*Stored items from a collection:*
# # # # # # #

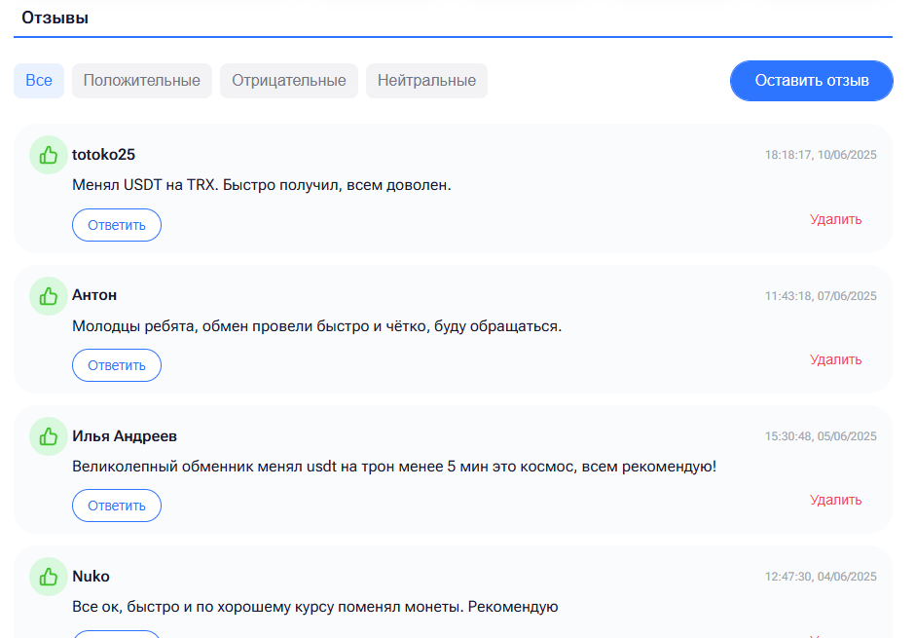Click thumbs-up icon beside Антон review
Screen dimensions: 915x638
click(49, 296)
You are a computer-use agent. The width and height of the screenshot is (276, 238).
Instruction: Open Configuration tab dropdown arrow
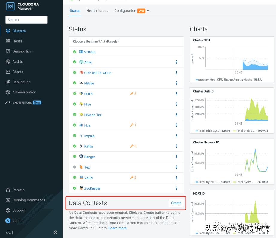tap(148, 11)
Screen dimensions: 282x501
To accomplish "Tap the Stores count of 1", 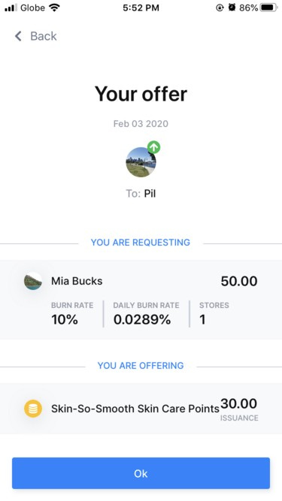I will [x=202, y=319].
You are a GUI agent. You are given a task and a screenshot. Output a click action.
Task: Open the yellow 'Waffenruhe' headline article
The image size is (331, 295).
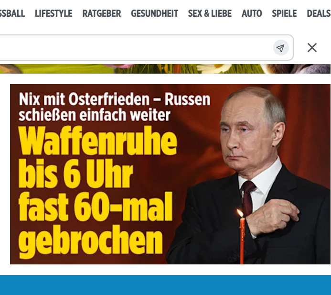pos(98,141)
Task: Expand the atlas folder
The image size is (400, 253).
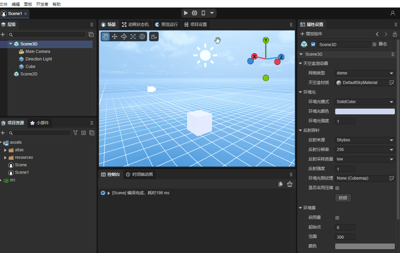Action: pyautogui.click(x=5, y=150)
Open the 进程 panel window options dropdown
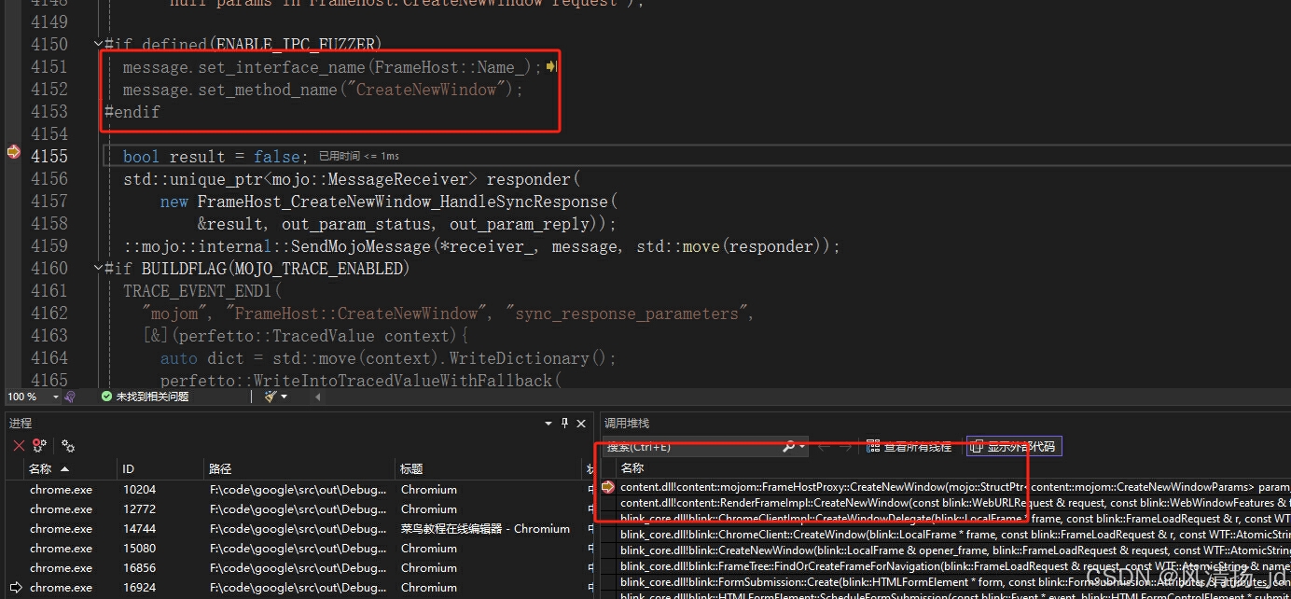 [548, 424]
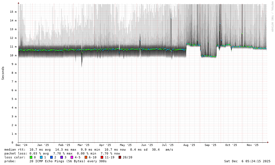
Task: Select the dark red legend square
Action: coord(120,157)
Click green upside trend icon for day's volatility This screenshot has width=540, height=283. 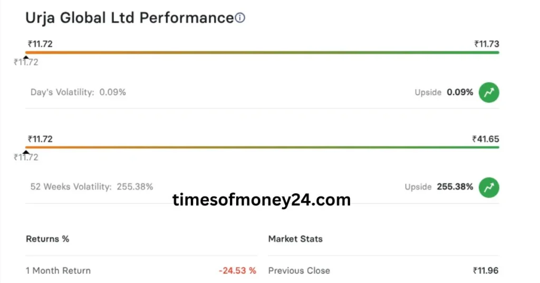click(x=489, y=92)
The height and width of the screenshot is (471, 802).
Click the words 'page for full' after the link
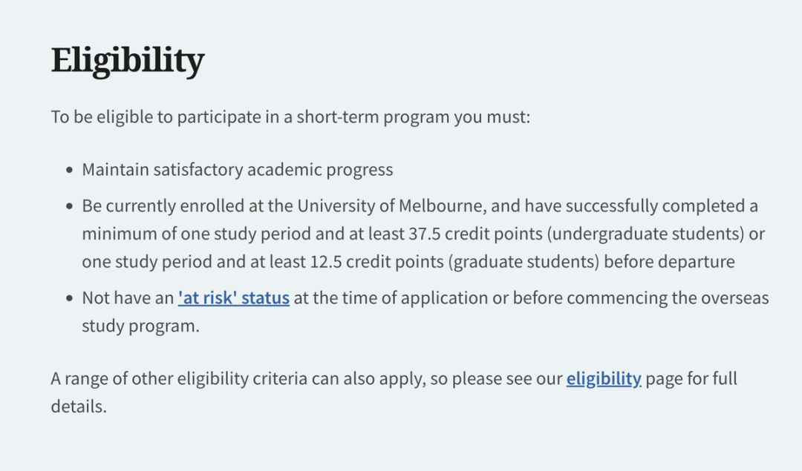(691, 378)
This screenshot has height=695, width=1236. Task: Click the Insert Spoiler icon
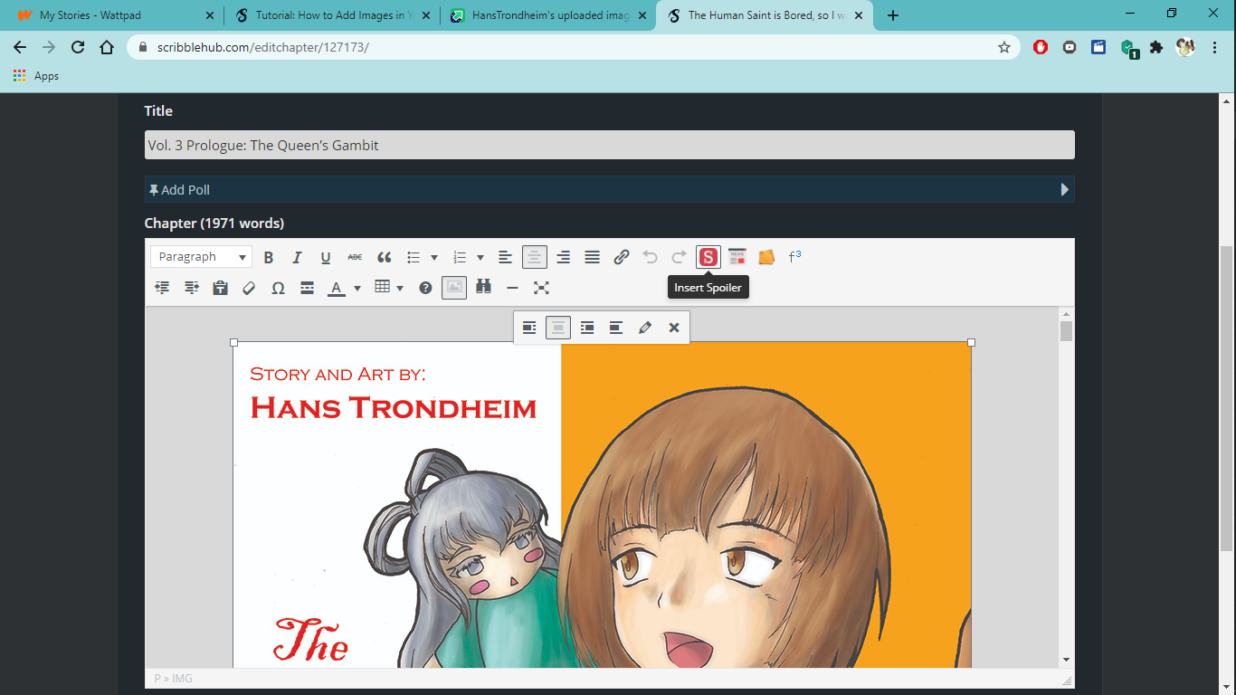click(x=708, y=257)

# # # # # # #

*Your objective:* Beginning with the line that contains "The height and", reproduce every line through the end of the records above exactly, leaving pictures out.

*Solved problem:*
The height and width of the screenshot is (471, 802).
Click the words 'page for full' after the link
(691, 378)
This screenshot has height=695, width=1236. Task: Click the Insert Spoiler icon
click(x=708, y=257)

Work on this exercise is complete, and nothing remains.